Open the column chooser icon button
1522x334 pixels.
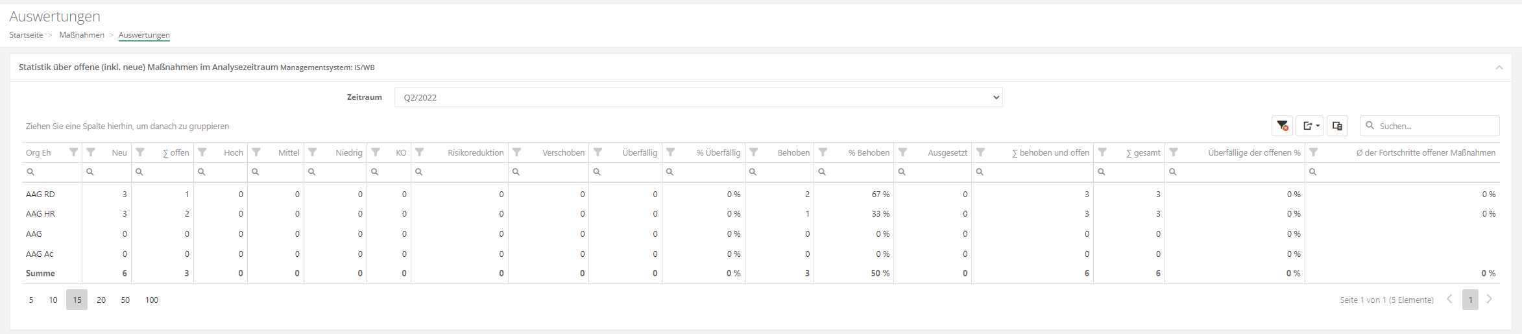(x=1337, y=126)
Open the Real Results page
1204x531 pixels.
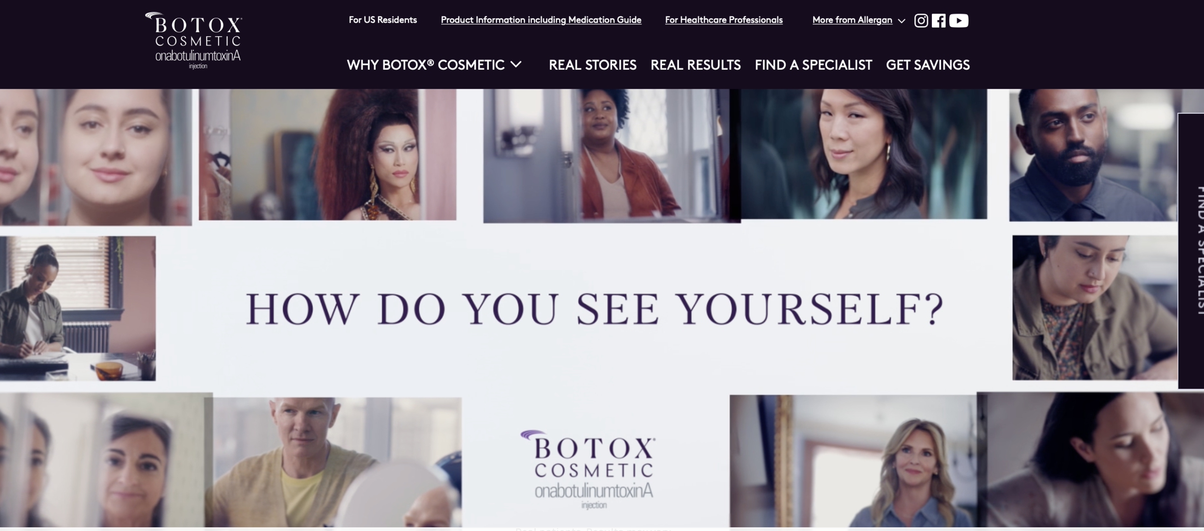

- Task brief: The answer must be the full listing above, copied exactly, with no pictures in it.

- Exercise response:
Open the column chooser icon button
1522x334 pixels.
(x=1337, y=126)
Open the Real Results page
1204x531 pixels.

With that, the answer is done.